Needless to say this wasn’t exactly relationship building at its finest. And I’d be lying if I said that his lack of Jesus Freak-ness didn’t result in our habitual breaking up (described beautifully at Stuff Christians Like: Breaking up after a retreat) which I’m sure endeared him so much to our loving Savior.
What I’m trying to say is that giving things up for Jesus isn’t new to me. I’m not exactly awesome at it (I dated The Guy I Used to Date for 6 years and most of those break ups only lasted a few days), but I do try to listen when I feel the Holy Spirit prompting me. So it really shouldn’t surprise me that now that I don’t have boyfriends to give up I’d now be asked to let go of my true love, Facebook.
I’m doing a Bible study with a friend and one of the questions was, “Are you feeling led to give up something permanently or for a season?”
Well, I couldn’t use my normal go-to answer for that because I don’t have a boyfriend.
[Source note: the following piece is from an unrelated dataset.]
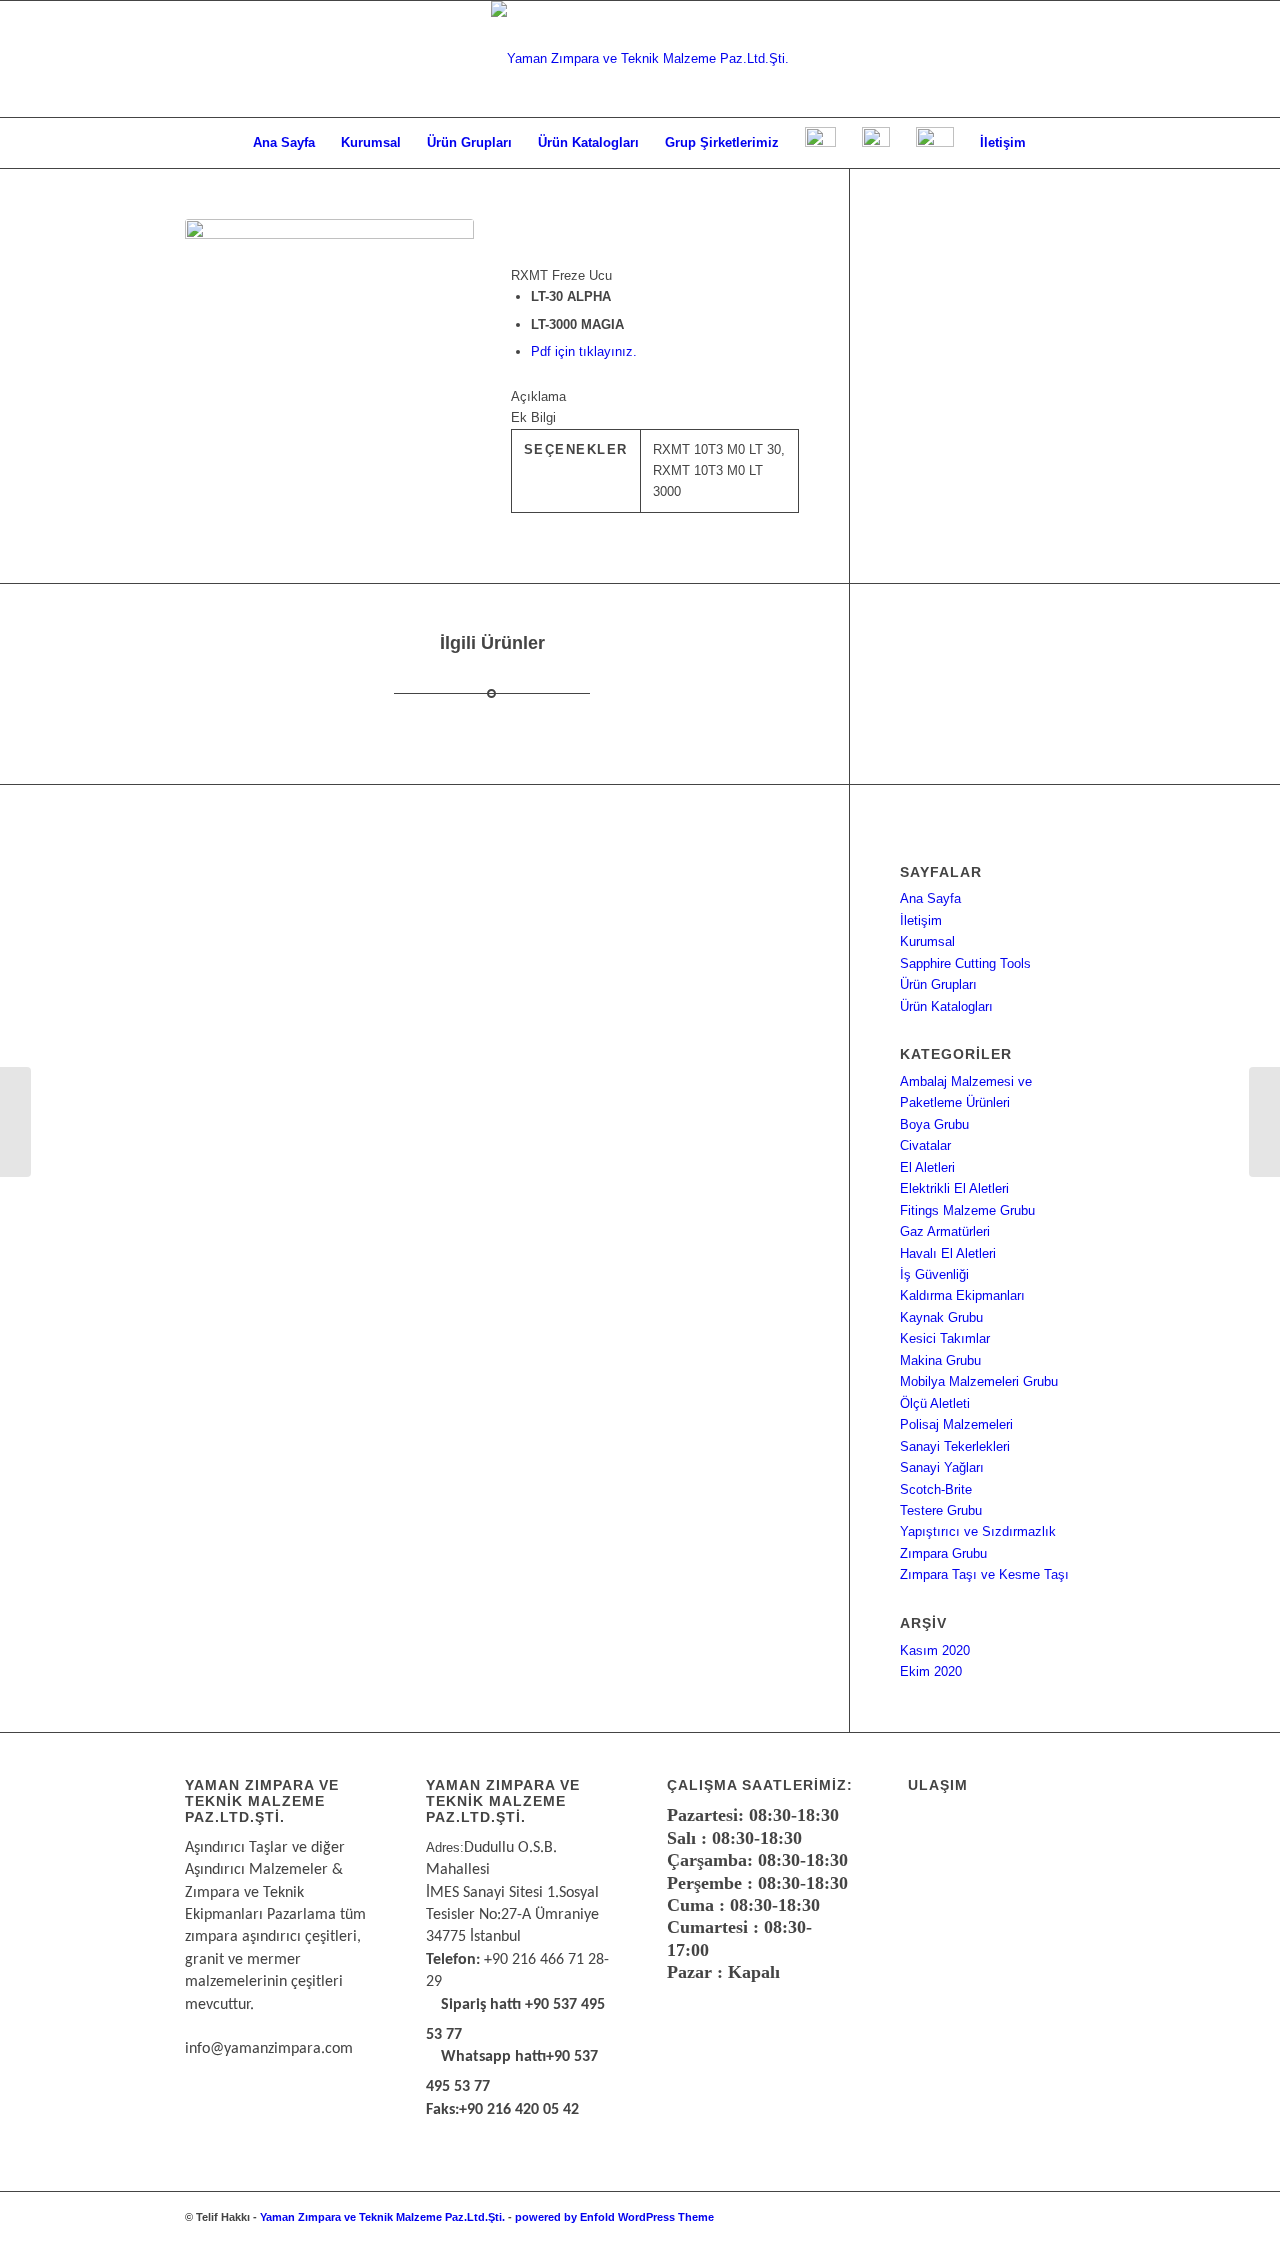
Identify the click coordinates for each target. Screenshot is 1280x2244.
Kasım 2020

And I don’t think I’m allowed to give up my husband because, well, that would be divorce. Not only would that go against most Christian values, but can you imagine what that would do to business? A divorced premarital counselor? Yeah…
So Facebook was kicked to the curb.
I’m making jokes, but in all seriousness I believe the Lord opened my eyes up to how much time I was wasting on Facebook. I mean, I could watch an entire evening waste away as I went around looking at baby & engagement photo albums, deciding whether it would be totally rude/snobby to ignore a friend request or trying to figure out who passive-aggressive status updates were directed towards. It was sick.